OPINION: The Controversial Osun School Reform
The State of Osun has been in the news for some weeks now over strident protests by some stakeholders against its School Reform and Reclassification programme. At the heart of the crisis is the resistance to the decision of the Governor Rauf Aregbesola-led government to merge some of the public schools taken over from Christian and Muslim missions in 1975, but which are still bearing the names of their original founders and former owners.
The merger, in some instances, involved the transfer of students in schools taken over from Islamic Missions where a number of students use the Muslim veil, hijab, on their uniforms, to the schools taken over from Christian missions such as the Baptist Church, which still bear the names of those missions. Some Christians, under the aegis of Christian Association of Nigeria (CAN), took strong exception to the transfer of children wearing the hijab into schools bearing the names of Christian churches.
Some Muslims and other Christians also stridently opposed the transfer because it involved their children walking much longer distances to school. It was also alleged by some Christian missions that the merger exercise was an attempt to obliterate the Christian background of their former schools. The merger exercise reportedly also transmuted existing single-sex schools into mixed schools, as it took no cognizance of the fact some of the schools had been single-sex schools since inception, several decades ago. Also, schools with population as low as 50 in the state’s less populated areas were merged, for ease of management, with the result that some pupils would now have to walk between two to three kilometres to schools in surrounding villages.

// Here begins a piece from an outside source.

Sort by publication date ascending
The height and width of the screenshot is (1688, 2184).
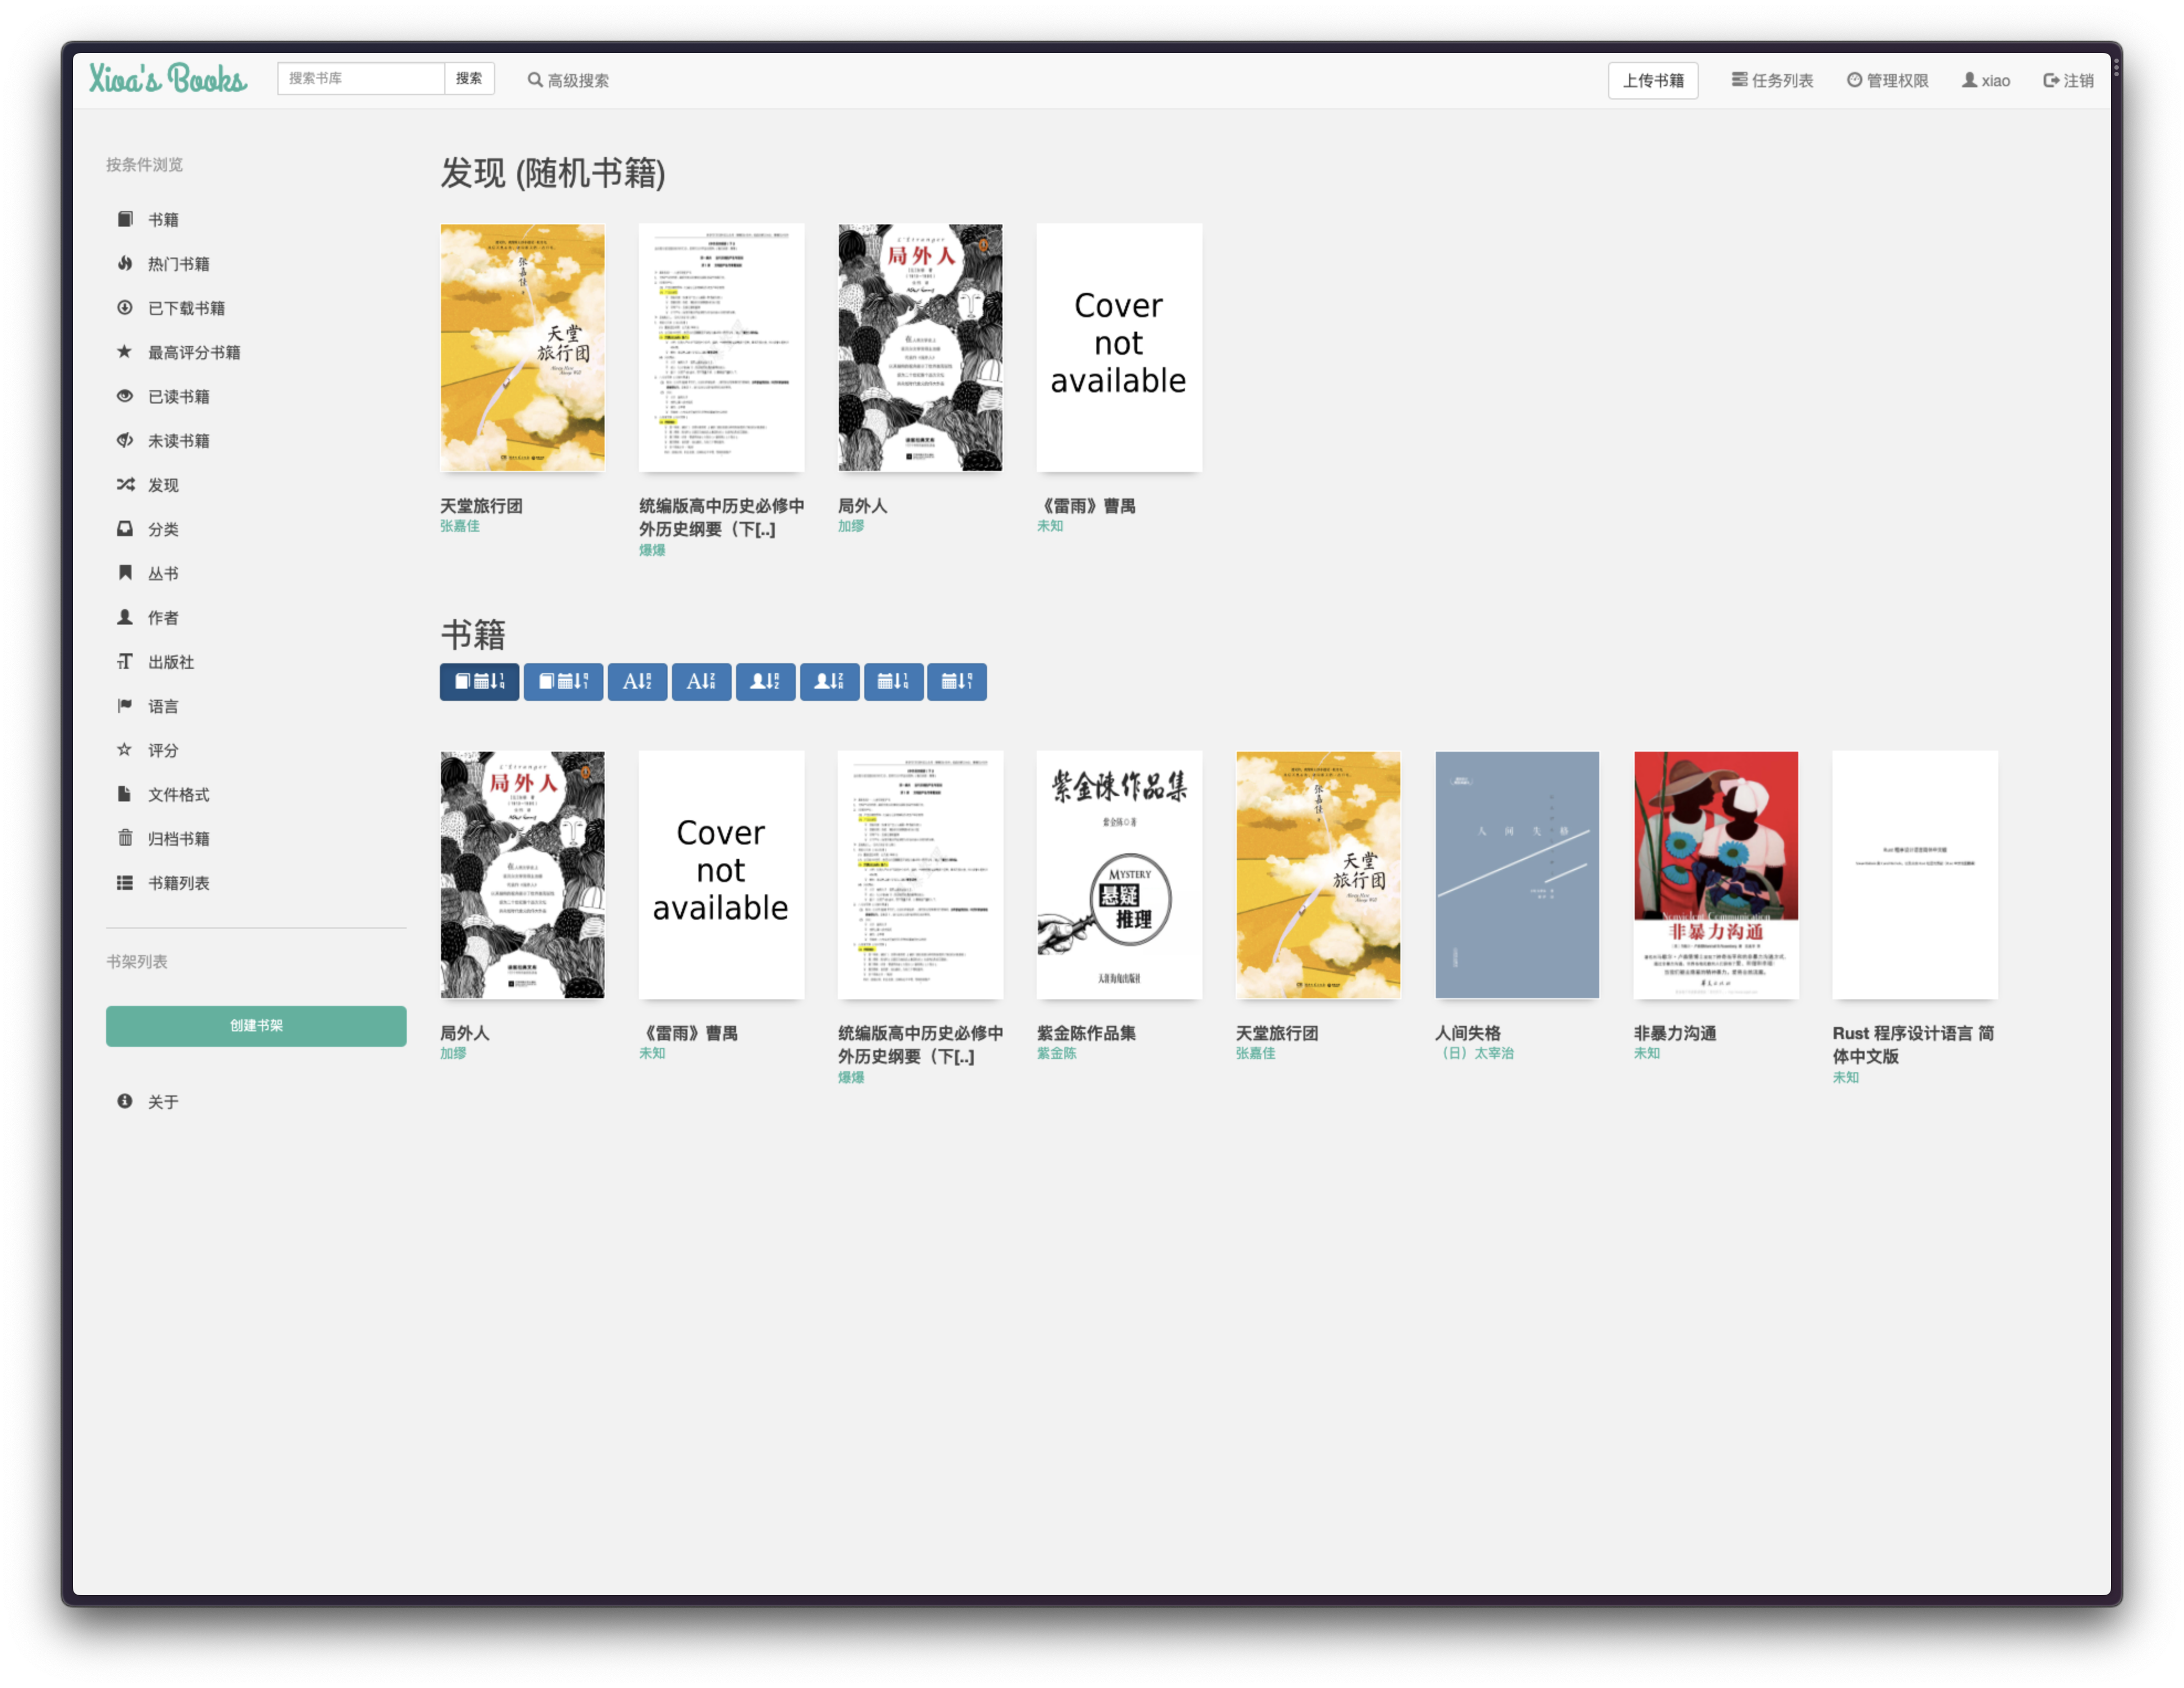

However, the Osun State Government has not only made a strong defence of its school reform exercise, it averred that the schools over which some stakeholders are protesting in the state belong fully to the state government, which has been running them in the last 38 years without any contribution from the protesting missions. The government explained that the schools only bear the names of their Christian and Muslim founders because the state government, over the years, did not change their names out of respect for their founders. The state authorities traced the genesis of its reform initiative to the rot in the education sector of the state at the inception of the Aregbesola administration. The government explained that the governor called an education summit in February 2011, which produced the blueprint for the education reform that the government is now implementing.

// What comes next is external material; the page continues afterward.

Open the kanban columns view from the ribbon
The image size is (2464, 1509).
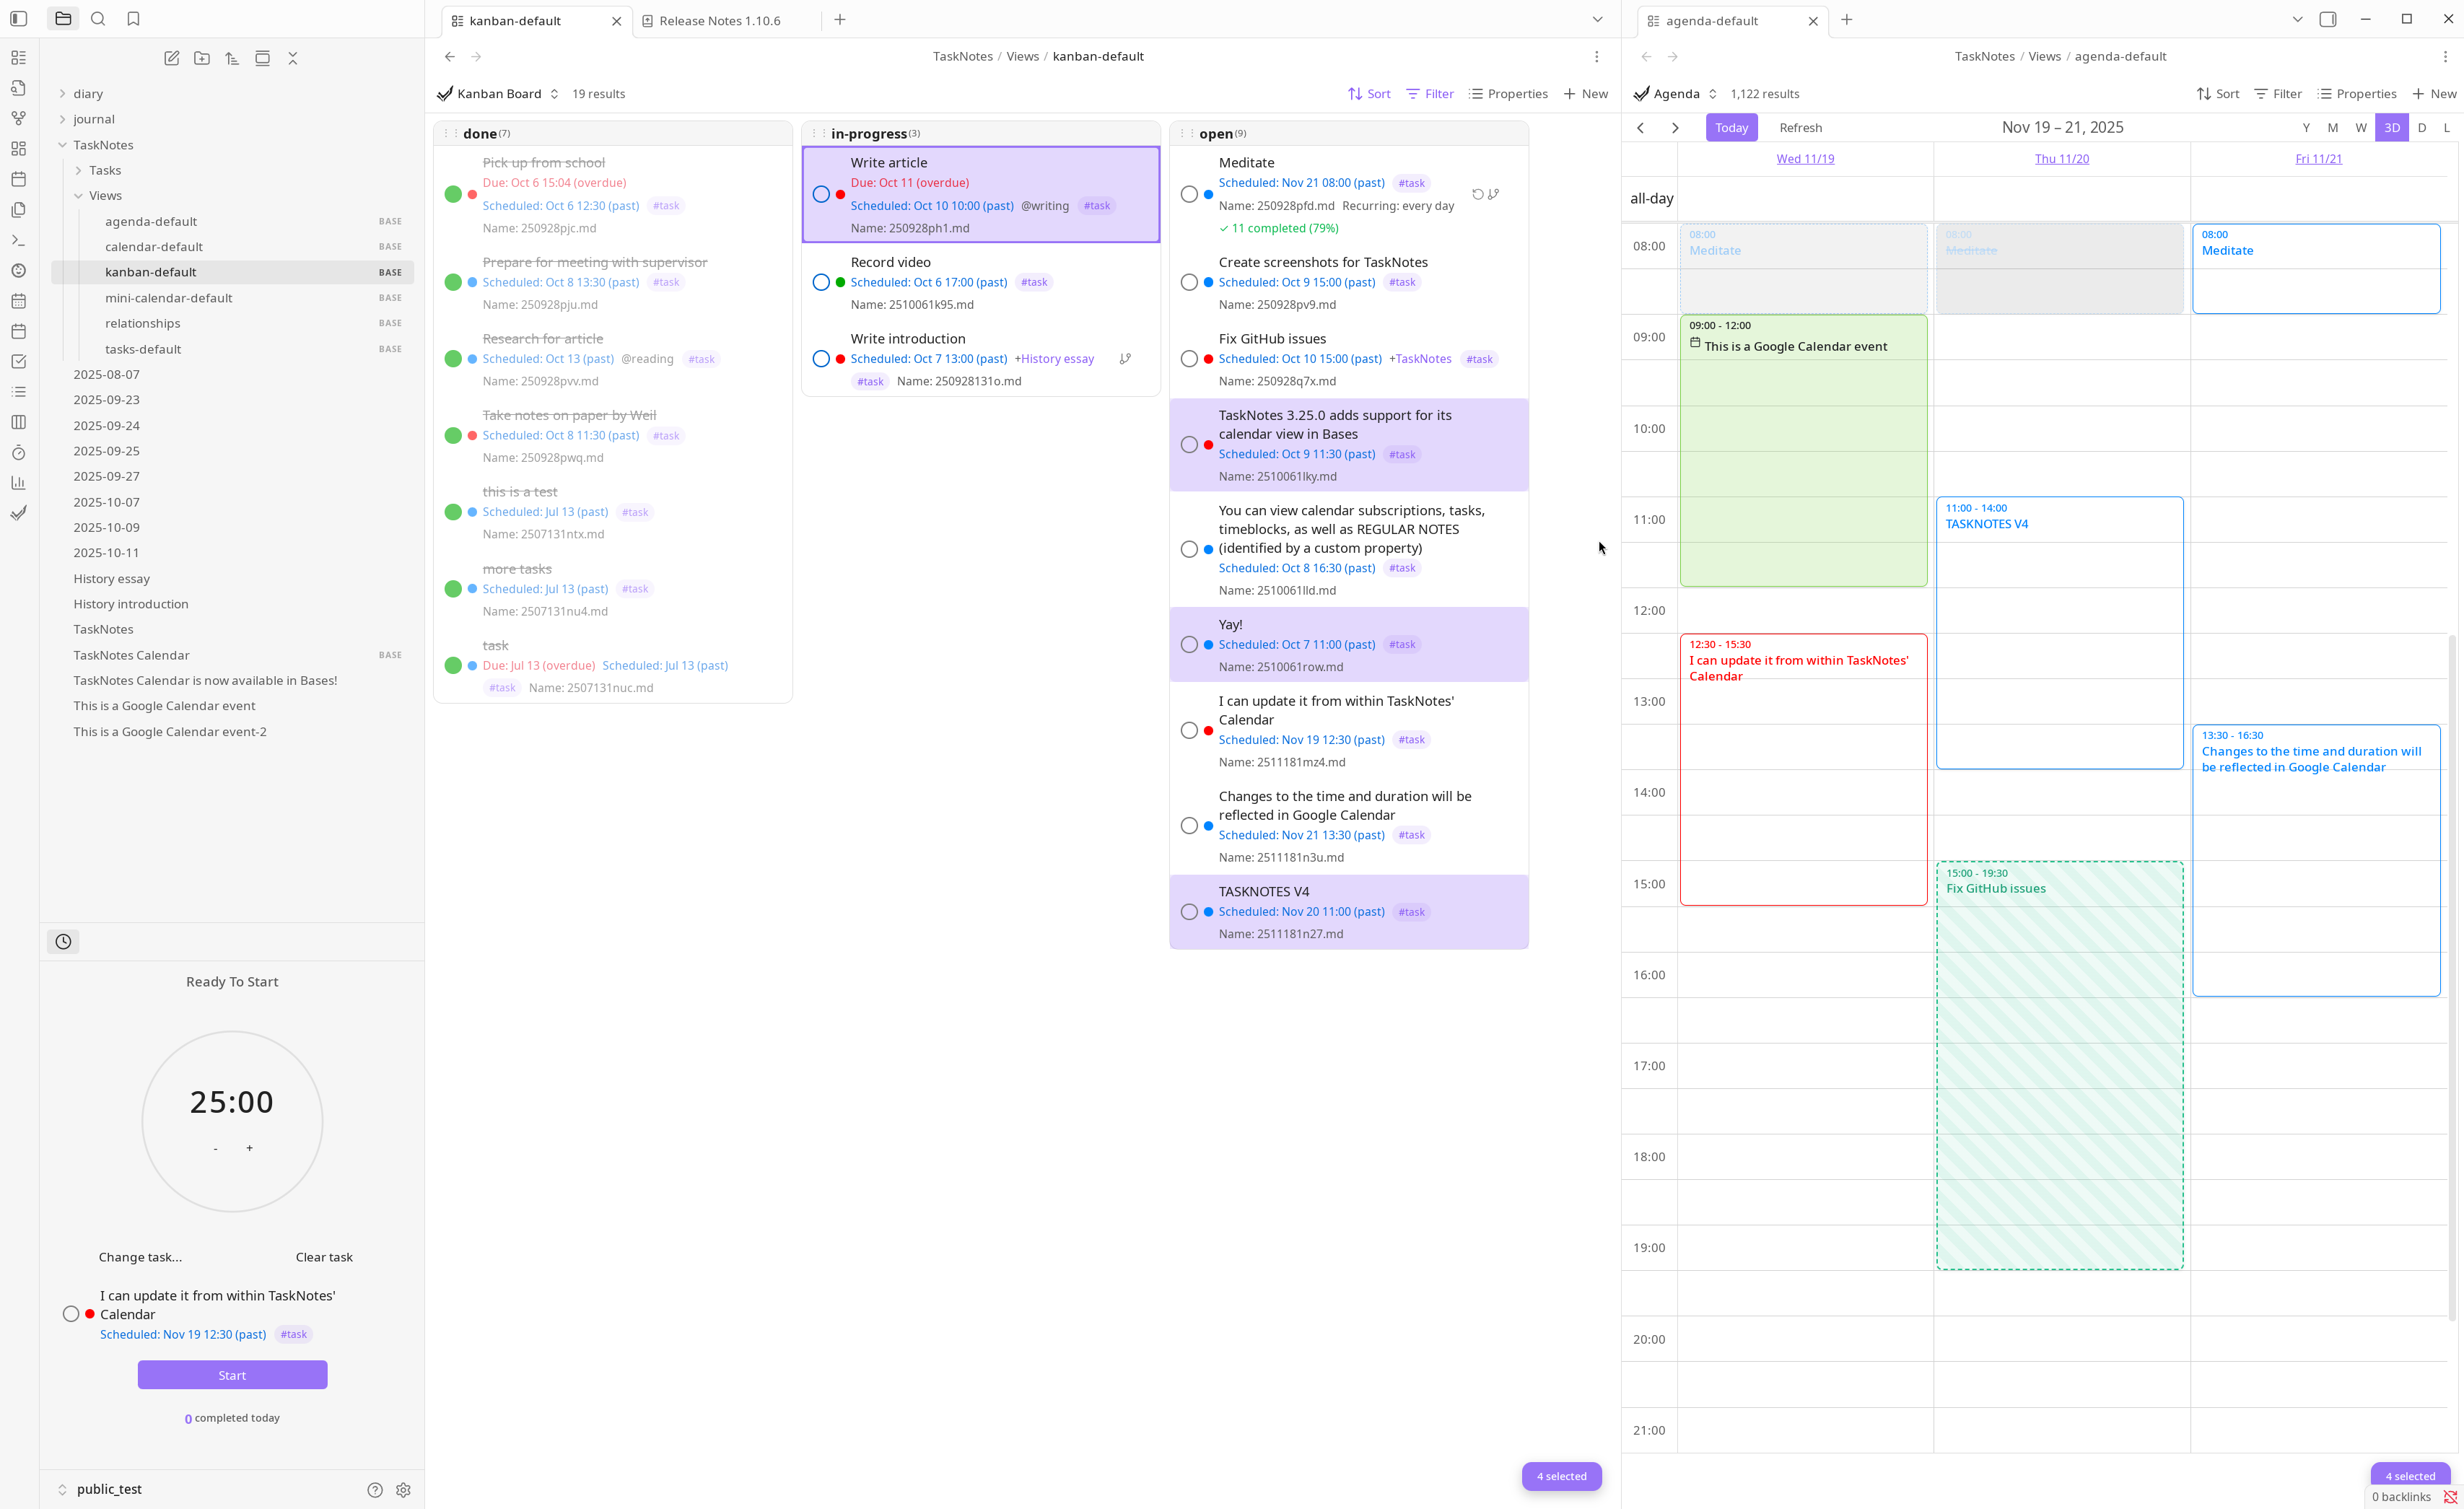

The programme provides for the division of the state’s schools into Elementary, Middle and High Schools, and the building of giant High School complexes housing three schools, each having capacity for about 1000 students, for ease of administration in areas that have the required population. Apart from rehabilitating, expanding and furnishing existing schools, some of which have been delivered, the government says it will build 100 more Elementary Schools, 50 Middle Schools and 20 High Schools in this first phase of the reform programme. Already, the government prides itself on providing school uniforms and feeding all its school children from Primaries 1 to 4, who will now be in the Elementary Schools, while Primary 5 and 6 children move to Middle Schools, to join Junior Secondary School (JSS) 1 to 3 students. The objective of this exercise, the government said, is to ensure that no child drops out after having only primary or elementary school education. Each Elementary School child will move to Middle School.
The state also recently launched Opon Imo, a computer tablet with 68 textbooks and past examination questions and answers, which it has started supplying to its High School students. The government attributed the protests in the state to human beings’ normal resistance to change, and the politicization of the matter by its political detractors. For us, the protest over the Osun Education Reform exercise is altogether not an unexpected reaction. It is natural for people and organisations to protest whenever there is a change from the status quo, especially if they feel that their interests are not taken into consideration. Such agitation is normal in a truly democratic society, but the protests must have their limits, if they are not to be counter-productive.
The critical point on this matter is that the schools over which the missions are protesting legally belong to the state government, which can administer them the way it feels will best serve the interest of the children in the state. The missions ceased to exercise control over the schools, and stopped funding them, since 38 years ago when they were taken over by the state government. It is odd for them to insist on taking critical decisions on institutions that they are not funding. Their rights over the schools are limited to the interests of the students, just as that of any other parents in the state.
But then, the legal authority of the government over the schools must be exercised with every due respect for the people, including the schools’ former owners. We enjoin the religious missions and the people of Osun State to support the state government’s intervention efforts in the school system, which have been reported to have improved the performance of the students in the SSCE examinations from 34th in the nation, to 8th. It is good, indeed, that a state is demonstrating serious commitment to the reformation of its schools. This is much more than can be said of most of the states in the country. Let the people and government of Osun, therefore, eschew politicking and cooperate to further improve the school system in the best interest of the state.